Even then, despite this woman’s resolute patience, I felt a pang of ambivalence. I perceived her persistence to be a reflection of her own desire to give her gift, whether or not it might be appropriate to give or whether Lucia could really receive of it. Despite the myriad of people who encircled us to tell us that they liked our “#disabled lives matter” sign and smile at our toddler with special needs, I realized how was possible it was to feel disconnected to the 7500 people with which we stood.
Nonetheless, not only the Trenton march, but the hundreds across the globe, especially the march on Washington, were an enormous success, and on Sunday as we stood in the church hallway, the other pastor and I chatted excitedly about what it feels like to be part of history. I remarked on how deeply moved I was by all the supportive responses to the piece I published on Thursday on this blog and Friday in the Huffington Post and how emotional it was when friends texted me photos of themselves marching in name for our daughter, Lucia, and disabled people across the country. But then again, almost before the words were out of my mouth, I realized I didn’t like how they sounded: I realized I was being dismissive again. I said something like how loved we felt, how Lucia had been so happy all day, but of course, she didn’t understand much of what really was going on, although it still meant something to us, to her parents.

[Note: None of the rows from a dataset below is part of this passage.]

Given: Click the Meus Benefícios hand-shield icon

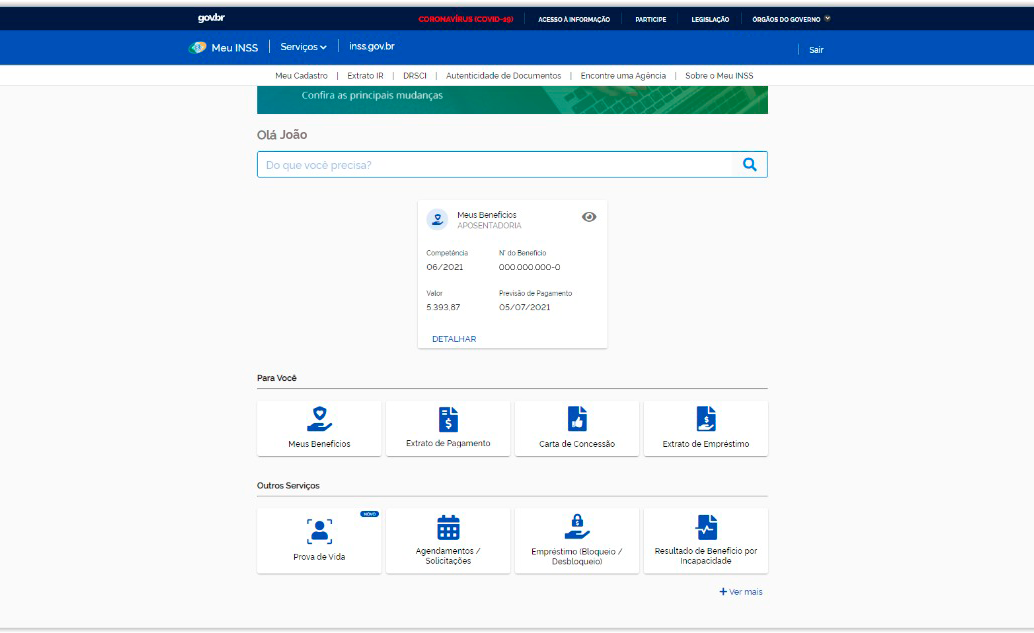Looking at the screenshot, I should click(x=319, y=419).
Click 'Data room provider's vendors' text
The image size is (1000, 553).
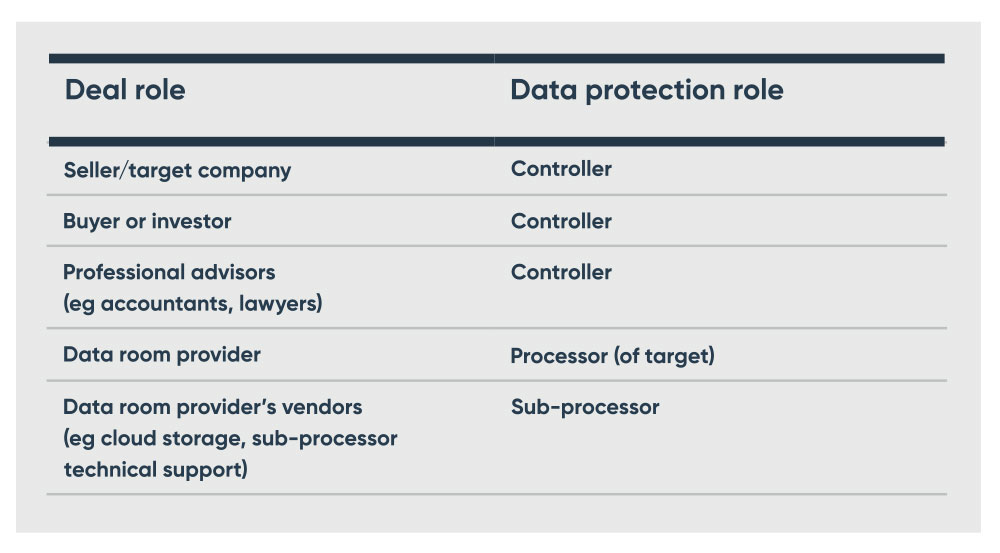point(212,407)
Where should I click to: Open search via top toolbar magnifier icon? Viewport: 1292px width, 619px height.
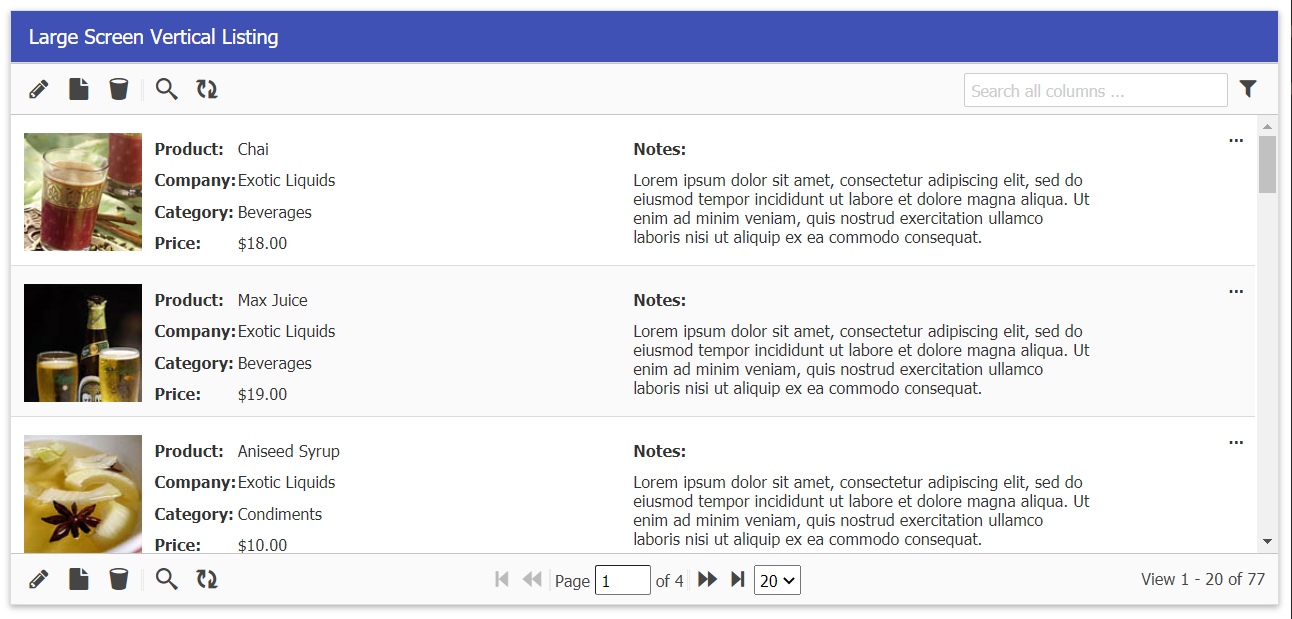coord(167,90)
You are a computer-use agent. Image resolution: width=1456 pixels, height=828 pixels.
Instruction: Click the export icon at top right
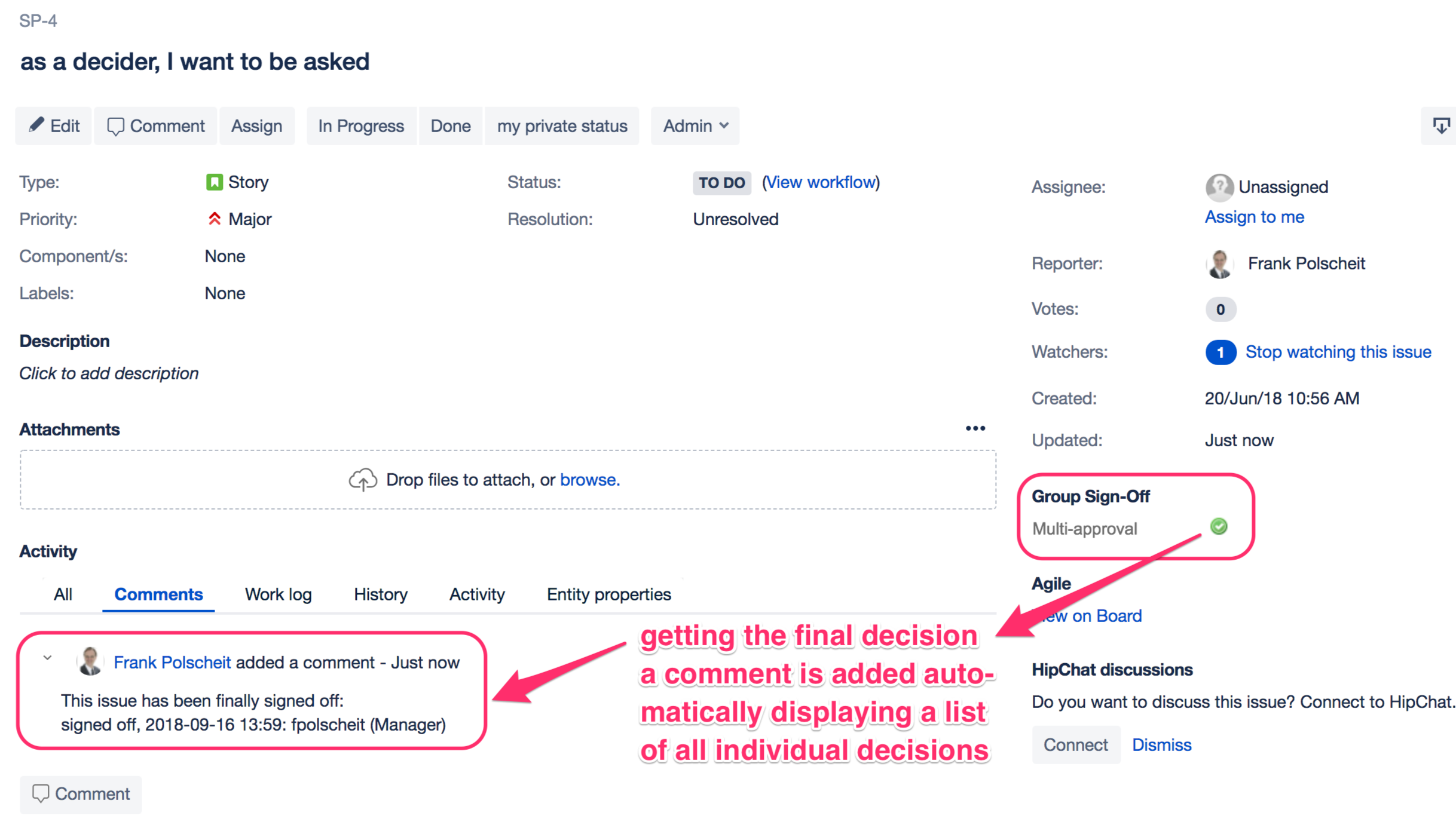pyautogui.click(x=1440, y=126)
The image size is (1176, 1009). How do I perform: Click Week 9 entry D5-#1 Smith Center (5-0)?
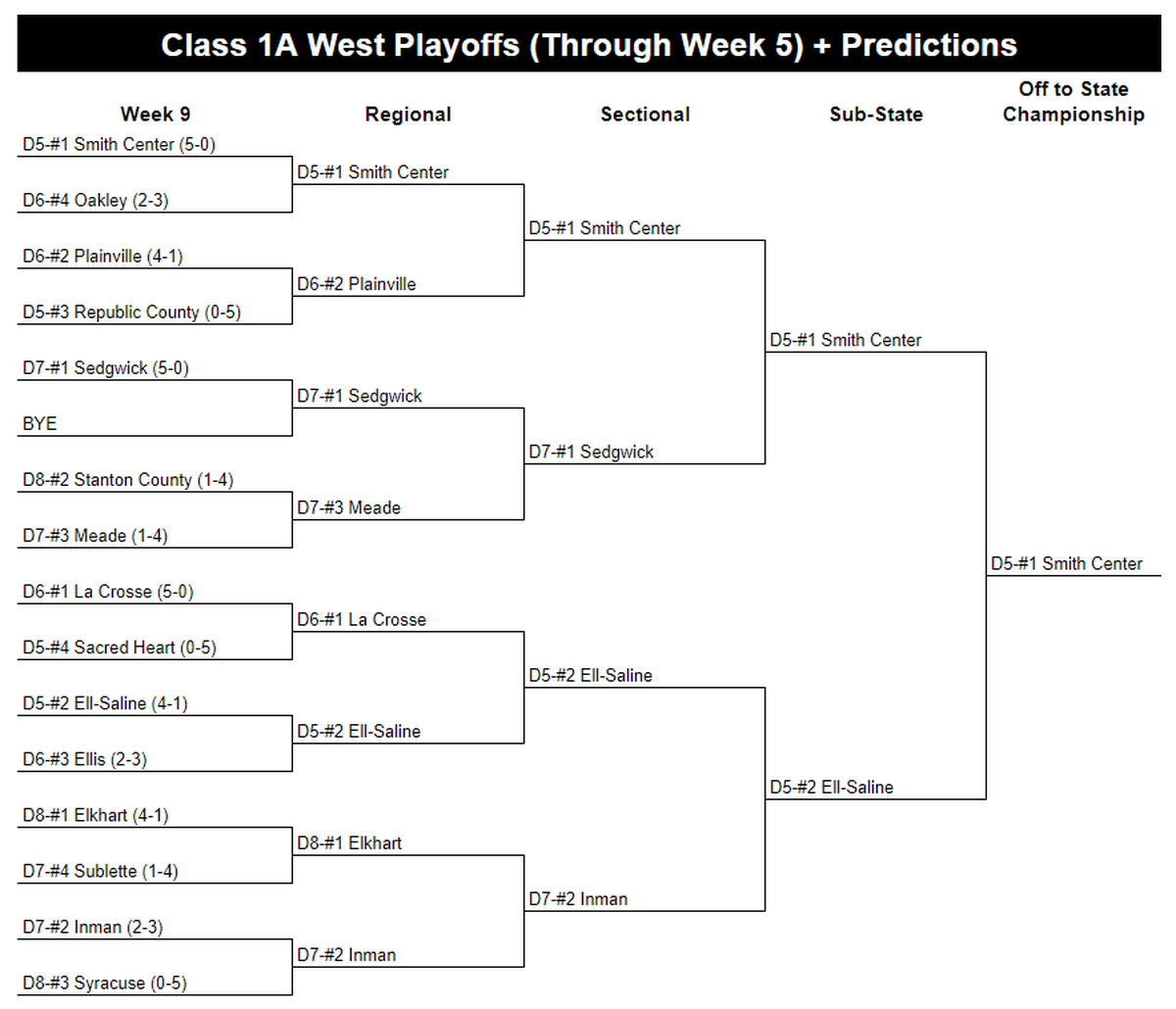(x=120, y=145)
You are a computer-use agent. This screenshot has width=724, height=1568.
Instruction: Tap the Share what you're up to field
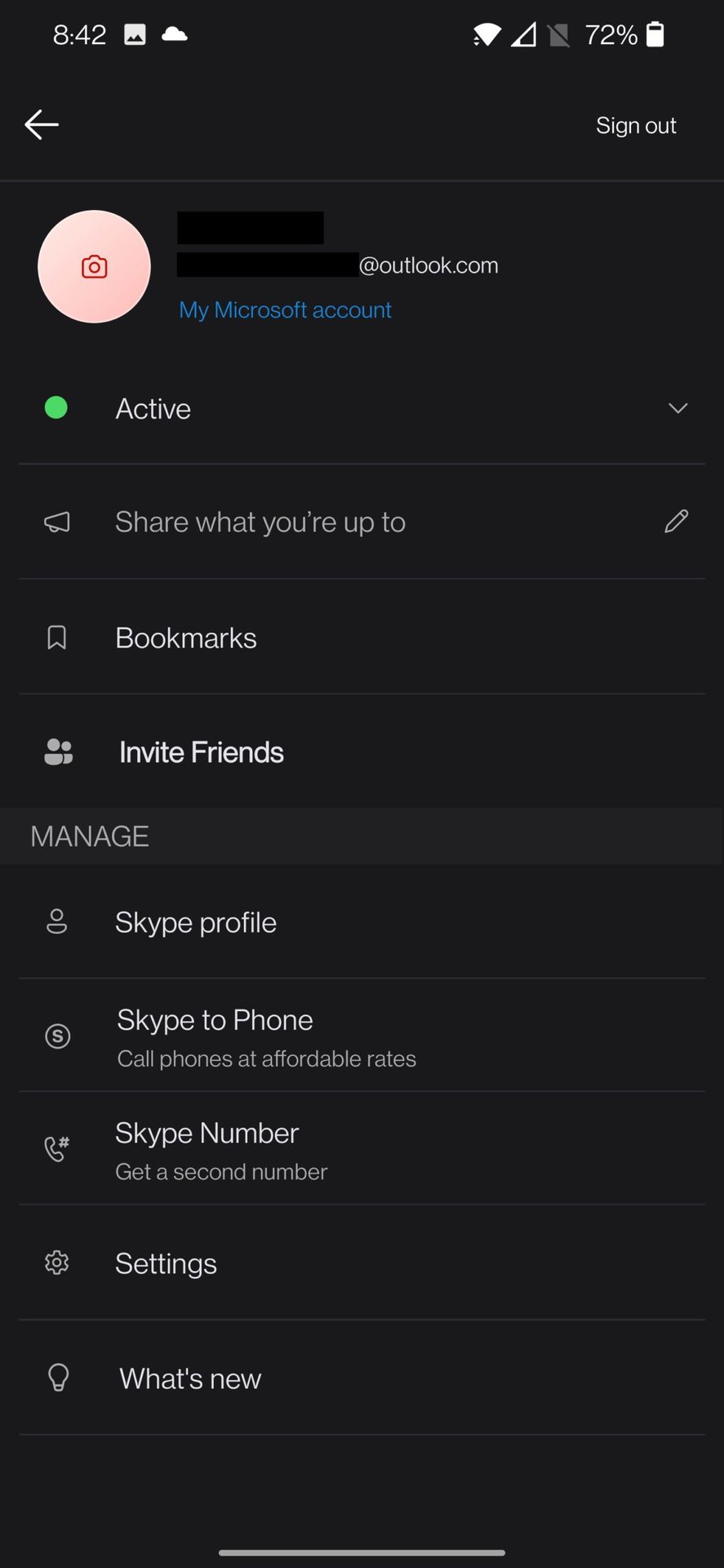click(260, 522)
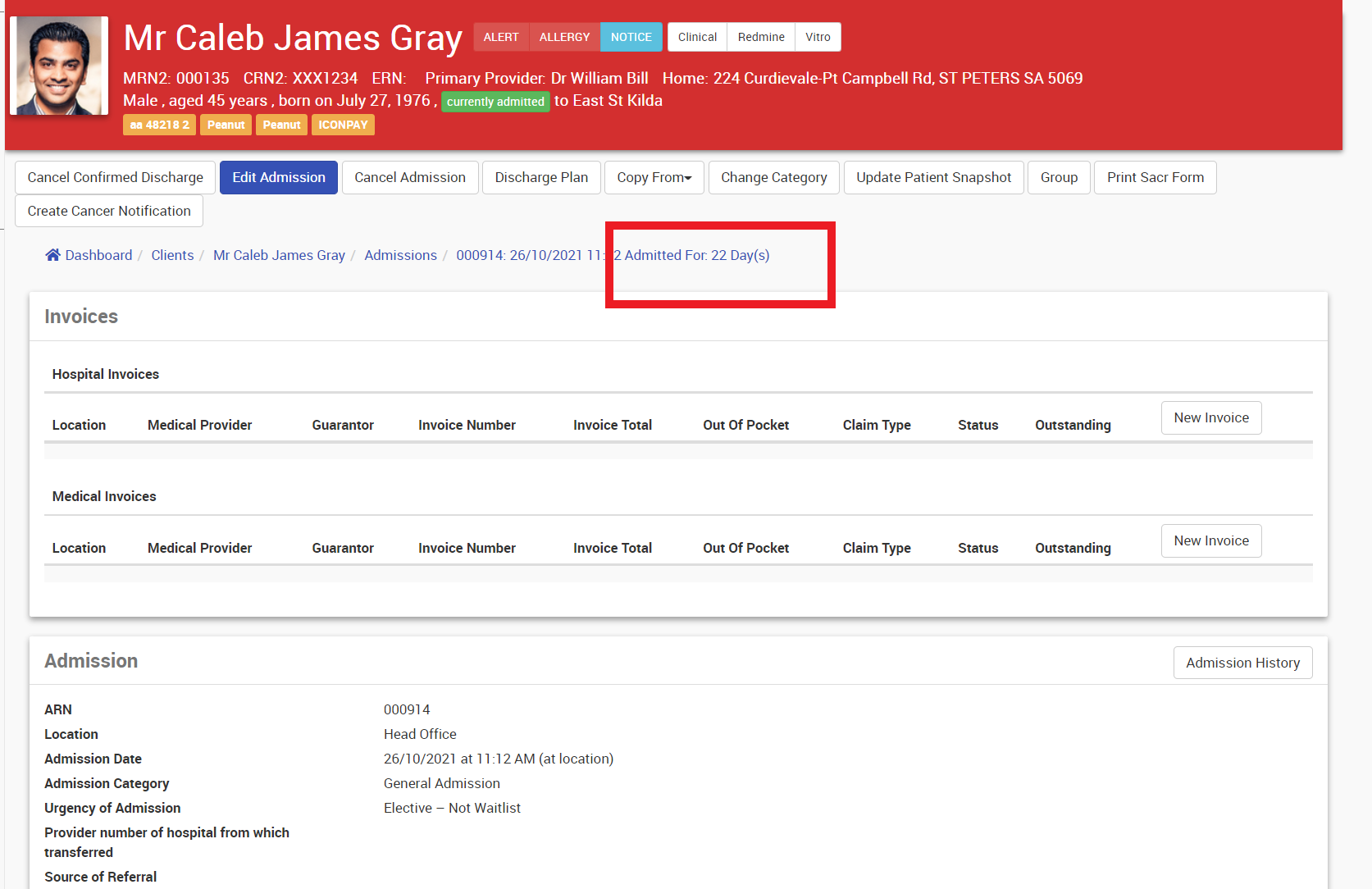
Task: Open the Copy From dropdown
Action: [x=654, y=177]
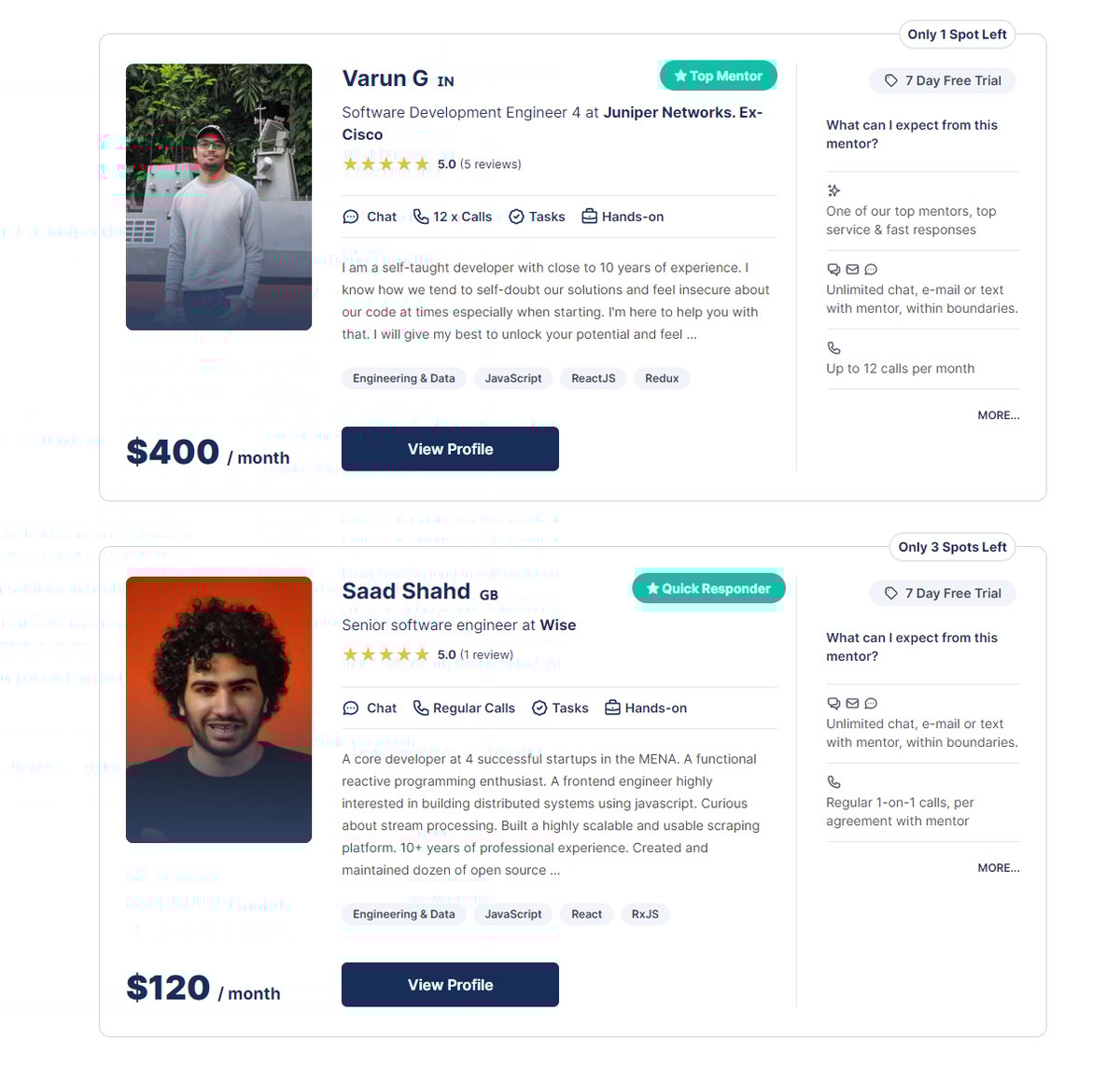Click the Tasks checkmark icon on Varun's card
The height and width of the screenshot is (1067, 1120).
516,216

“Oh, I don’t know,” my colleague replied graciously and carefully with something like, “I think love is love. I’m not sure we really know how people love, how it works, or how they receive it, but I think we can feel it. I think everyone can feel it.”
I swallowed, a big lump rising in my throat, and I thought about the pastor and his kids and the woman with the paper crane. I thought about the 7500 people marching in Trenton and millions of others across the globe. I thought about the words I’d written last week, and I realized that in the midst of calling for Lucia’s rights and for real love for her, I, too, have the ability to silence her.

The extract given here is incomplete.